# Insulating A 3 Season Porch?



## Todd (Sep 10, 2010)

Ok, me and the boss have been debating whether or not it might help to insulate the roof and floor of our 3 season porch. It's got single pane sliding glass doors all the way around for walls, the roof is aluminum and has 2" ridges where I could lay in some 2" styrofoam but would have to lay a new roof over that. I was thinking of some of that cheap light weight plastic roofing. The floor would be easy to insulate having 16" on center 2x8 truses.

We would like to sit out there in the milder winter days but don't really know if insulating it would even help with all the single pane glass out there. You guys think it would be a waste of time and money? Some day I'd like to just rip the whole thing out and do it up right with insulated walls, roof and good windows but I figure that would take $20k.

Here are some pics. Thanks


----------



## Todd (Sep 10, 2010)

And some more.


----------



## thinkxingu (Sep 11, 2010)

I would think it would depend on the orientation--do you get a lot of sun through those windows.  If not, probably wouldn't make much difference as there wouldn't be all that much heat to keep in.

S


----------



## vvvv (Sep 11, 2010)

hang a tarp overhead? silverface down if affordable


----------



## ROBERT F (Sep 12, 2010)

Just shove a blaze king big king in there, and call it good!


----------



## semipro (Sep 12, 2010)

thinkxingu said:
			
		

> I would think it would depend on the orientation--do you get a lot of sun through those windows.  If not, probably wouldn't make much difference as there wouldn't be all that much heat to keep in.
> 
> S



2nd that.  Unless you have a lot of heat coming in from the sun via windows or roof or some other inside source I can't see how it be worth it to insulate.


----------



## Todd (Sep 12, 2010)

It faces ESE so it heats up pretty good in the morning if there's sun. It gets too hot at times in the summer. It may get some heat from my wood stove that's about 20' away.


----------



## thinkxingu (Sep 13, 2010)

Todd,
      If it's warm most of the time, try throwing some insulation in the bays below--most of the additions around here are cold because they're raised off the ground and the air flow kills the heat.  Of course, you'll need to do something about the roof as well, but insulation's cheap enough to throw in.

S


----------



## semipro (Sep 13, 2010)

Todd said:
			
		

> It faces ESE so it heats up pretty good in the morning if there's sun. It gets too hot at times in the summer. It may get some heat from my wood stove that's about 20' away.



Maybe its worth doing some insulation then.  

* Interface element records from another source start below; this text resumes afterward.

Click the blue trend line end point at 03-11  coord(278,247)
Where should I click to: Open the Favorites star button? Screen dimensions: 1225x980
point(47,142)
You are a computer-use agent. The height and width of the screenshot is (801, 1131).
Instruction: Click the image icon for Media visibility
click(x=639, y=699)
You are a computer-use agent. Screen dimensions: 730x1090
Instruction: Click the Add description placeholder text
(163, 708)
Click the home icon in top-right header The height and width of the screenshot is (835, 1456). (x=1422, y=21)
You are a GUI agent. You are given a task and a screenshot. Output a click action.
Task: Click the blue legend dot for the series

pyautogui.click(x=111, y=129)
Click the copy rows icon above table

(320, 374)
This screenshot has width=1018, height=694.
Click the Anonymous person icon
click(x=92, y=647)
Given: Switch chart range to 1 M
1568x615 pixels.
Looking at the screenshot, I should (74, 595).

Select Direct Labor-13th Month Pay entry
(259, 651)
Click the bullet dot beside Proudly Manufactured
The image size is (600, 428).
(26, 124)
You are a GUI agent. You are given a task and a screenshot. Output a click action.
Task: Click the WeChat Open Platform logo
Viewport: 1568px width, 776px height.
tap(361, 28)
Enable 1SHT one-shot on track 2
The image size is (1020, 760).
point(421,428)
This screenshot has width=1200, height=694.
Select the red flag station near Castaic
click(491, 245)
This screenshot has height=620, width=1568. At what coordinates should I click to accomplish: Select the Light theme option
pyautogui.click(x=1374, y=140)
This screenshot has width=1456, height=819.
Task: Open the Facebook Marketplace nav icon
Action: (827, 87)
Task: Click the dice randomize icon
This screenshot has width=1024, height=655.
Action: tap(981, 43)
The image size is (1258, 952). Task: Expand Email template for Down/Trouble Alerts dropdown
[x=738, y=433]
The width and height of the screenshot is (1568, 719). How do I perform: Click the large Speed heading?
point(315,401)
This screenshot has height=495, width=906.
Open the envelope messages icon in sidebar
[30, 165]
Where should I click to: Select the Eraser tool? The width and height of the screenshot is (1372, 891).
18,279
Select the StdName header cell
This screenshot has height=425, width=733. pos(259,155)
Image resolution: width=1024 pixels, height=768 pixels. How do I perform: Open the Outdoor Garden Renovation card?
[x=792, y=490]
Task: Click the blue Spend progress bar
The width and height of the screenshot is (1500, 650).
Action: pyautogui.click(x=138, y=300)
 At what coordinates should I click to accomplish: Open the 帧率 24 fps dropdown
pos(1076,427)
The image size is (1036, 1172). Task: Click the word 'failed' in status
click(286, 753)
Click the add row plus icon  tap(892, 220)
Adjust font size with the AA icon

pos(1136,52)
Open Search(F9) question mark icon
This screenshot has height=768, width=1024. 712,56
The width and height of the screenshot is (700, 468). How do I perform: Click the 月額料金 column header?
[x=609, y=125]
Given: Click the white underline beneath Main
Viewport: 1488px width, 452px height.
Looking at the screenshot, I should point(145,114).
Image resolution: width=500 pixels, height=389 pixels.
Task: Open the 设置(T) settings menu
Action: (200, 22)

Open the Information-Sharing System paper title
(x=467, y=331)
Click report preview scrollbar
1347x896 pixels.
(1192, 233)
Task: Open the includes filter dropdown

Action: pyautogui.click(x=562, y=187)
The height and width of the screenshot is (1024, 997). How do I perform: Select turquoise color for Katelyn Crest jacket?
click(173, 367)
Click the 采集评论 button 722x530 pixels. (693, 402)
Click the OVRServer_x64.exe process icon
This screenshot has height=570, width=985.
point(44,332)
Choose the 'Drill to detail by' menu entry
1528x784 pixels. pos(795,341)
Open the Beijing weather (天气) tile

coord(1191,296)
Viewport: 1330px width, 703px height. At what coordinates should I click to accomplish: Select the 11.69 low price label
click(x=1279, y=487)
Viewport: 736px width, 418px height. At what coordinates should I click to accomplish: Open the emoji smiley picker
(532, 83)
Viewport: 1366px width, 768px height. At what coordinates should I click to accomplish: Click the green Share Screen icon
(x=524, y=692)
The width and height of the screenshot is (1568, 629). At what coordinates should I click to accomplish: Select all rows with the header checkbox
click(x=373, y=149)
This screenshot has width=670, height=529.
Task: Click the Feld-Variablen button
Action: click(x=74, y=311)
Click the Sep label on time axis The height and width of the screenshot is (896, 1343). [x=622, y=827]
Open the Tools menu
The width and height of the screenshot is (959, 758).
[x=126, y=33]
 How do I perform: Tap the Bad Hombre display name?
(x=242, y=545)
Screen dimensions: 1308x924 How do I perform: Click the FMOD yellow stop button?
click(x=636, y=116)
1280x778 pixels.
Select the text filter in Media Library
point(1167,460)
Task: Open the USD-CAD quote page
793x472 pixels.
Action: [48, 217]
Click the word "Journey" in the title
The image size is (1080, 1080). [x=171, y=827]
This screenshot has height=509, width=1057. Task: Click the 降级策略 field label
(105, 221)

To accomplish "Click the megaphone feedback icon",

You could put some foam board underneath the roof easily enough. You might be able to build some frames covered with clear plastic sheeting to increase the sliding doors' R value which is almost nothing.  There have been discussions about that in the Green Room.  Some fiberglass batts or foam in between the floor joists would help a lot too.  I'd make sure all the drafts were sealed off first though.  Insulation doesn't do much good if cold air is blowing in.  Good luck!


----------